What's all the noise? A ward-by-ward breakdown of noise complaints in Ottawa
When it comes to noise, nobody can escape it. Whether it’s from construction or your neighbour mowing the lawn before dawn, there’s a constant roar in the city.
But for some residents, the noise is worse than others. Data obtained from 311 logs show Rideau-Vanier is the noisiest ward in the capital, with more than 7,500 complaints filed in the last three years.
Mathieu Fleury, the councilor for Rideau-Vanier, said his ward is busy, not noisy.
“We have the ByWard Market, we have the University of Ottawa, the fifth biggest in the country, so the effect of near-campus residences is bound to have an impact on our noise level, on our parking on our graffiti,” Fleury said.
Rideau-Vanier topped the list for the noisiest ward’s in the city from 2012 to 2014, with more than 2,200 complaints filed each year. The downtown ward, followed by Somerset Ward with 4,732 complaints over the last three years, Capital Ward with 2,605 and River ward with 2,060.
As calls continue to come in, Fleury said it may be time for city council to look at how noise complaints are handled.
“We are very high, and when you start considering the cost per call, you start saying we have to find a way to address those challenges better. Can the city do it better? Can we offer a different response? Can we do it differently,” Fleury said.
Nearly every riding in the last year saw a decline in call volumes for noise complaints, a sign some of the city’s preventative and education campaigns are working.
Although there are thousands of calls every year, bylaw officers laid only 665 fines and summonses to court in 2014.
“It’s not always a charge on the first offence. It’s education through enforcement as well,” said Roger Chapman, the Bylaw Chief for the City of Ottawa.

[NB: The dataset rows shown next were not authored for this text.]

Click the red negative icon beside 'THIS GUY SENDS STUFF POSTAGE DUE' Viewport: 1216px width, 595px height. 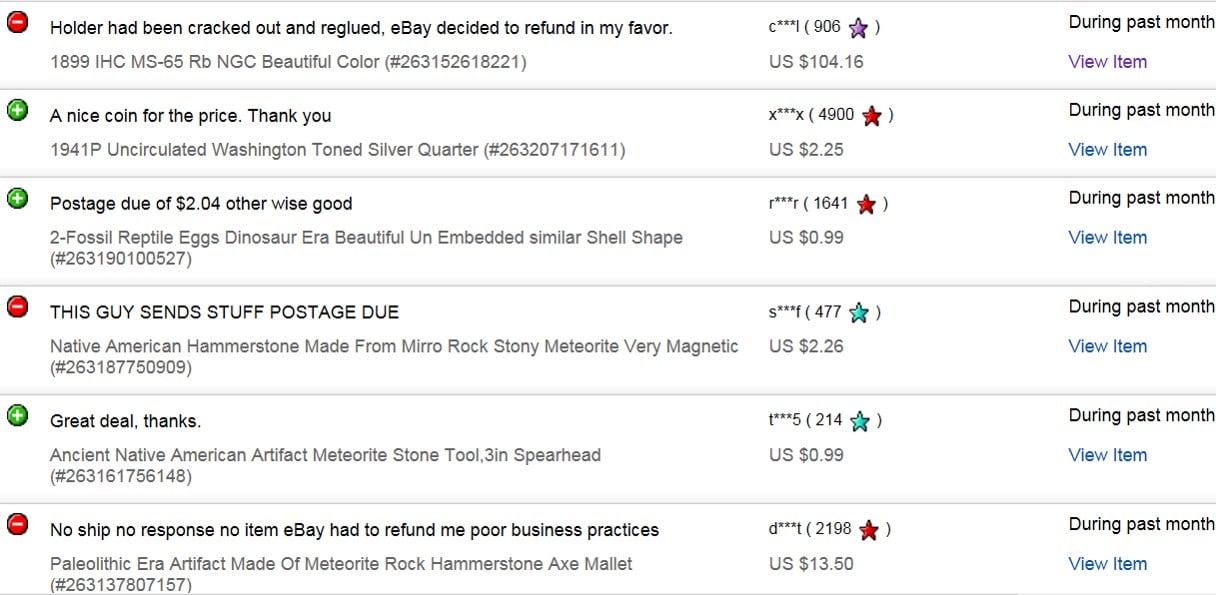(18, 306)
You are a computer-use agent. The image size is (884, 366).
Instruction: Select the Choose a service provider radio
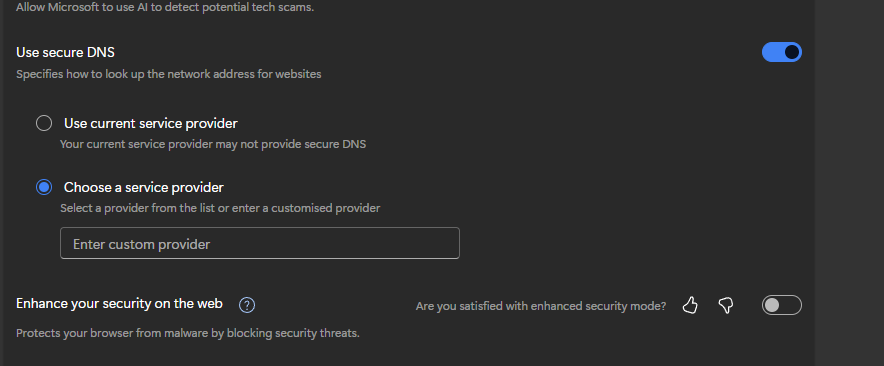(x=44, y=187)
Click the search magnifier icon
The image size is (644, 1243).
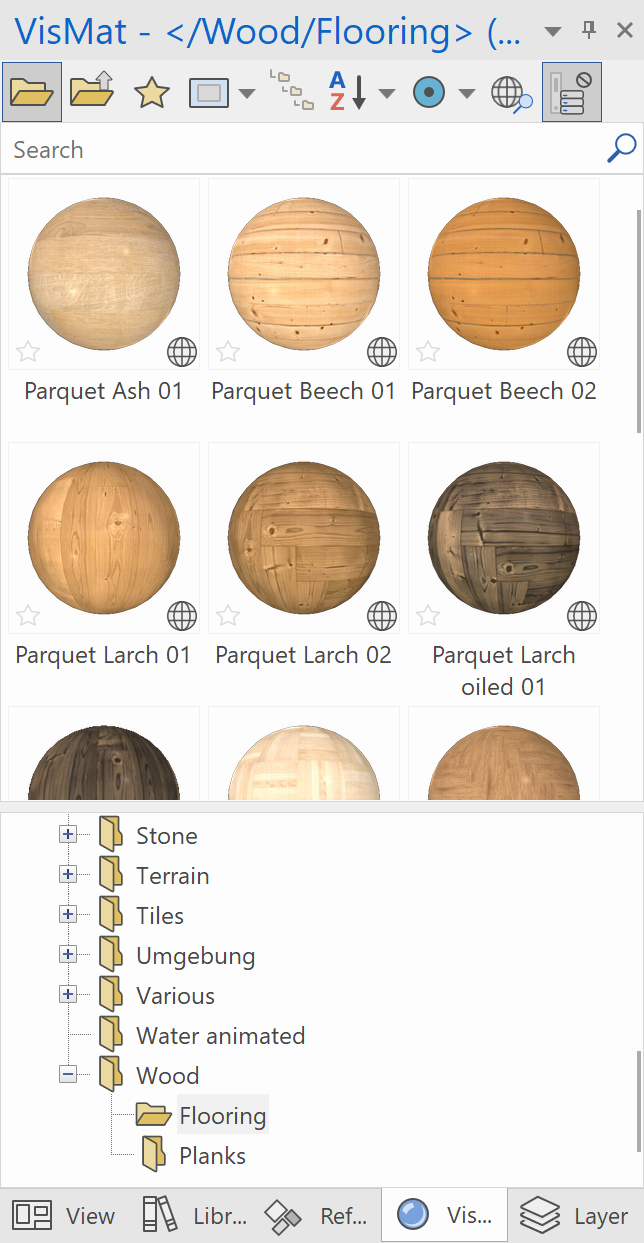(x=621, y=149)
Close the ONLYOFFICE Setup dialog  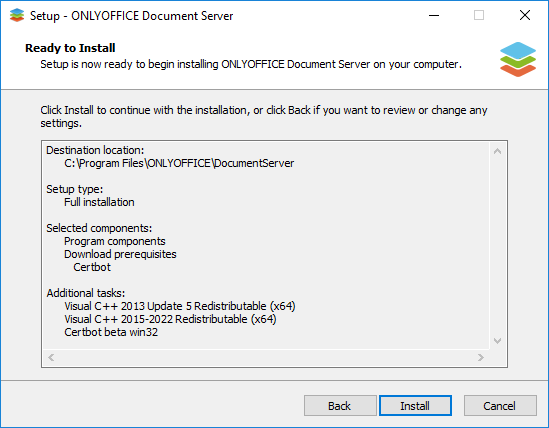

“We often talk to property owners, given them verbal warnings, then formal warnings. If it continues, then we issue a charge.”
Bylaw officers are responsible for responding to 311 calls, and laying fines when warranted. Noise complaints, as started on the City of Ottawa’s website, range from loud music registering more than 50 decibels if played before 11 p.m., to operating construction vehicles or equipment between 10 p.m. and 7 a.m. Monday to Saturday and operating musical instruments that disturb others between 11 p.m. and 7 a.m. Monday to Saturday.
“The most popular noise complaints we deal with are loud music, early construction noise, as well as mechanical noise such as air conditioners or heaters,” said Chapman.
When it comes to loud music, bylaw officers often use a device called a noise meter to measure noise in the area. It doesn’t take wind or ambient noise into consideration, meaning the readings are sometimes inaccurate. In those cases, Bylaw uses a special formula to calculate the decibel level or determines themselves through an investigation whether the noise is “disturbing to others.”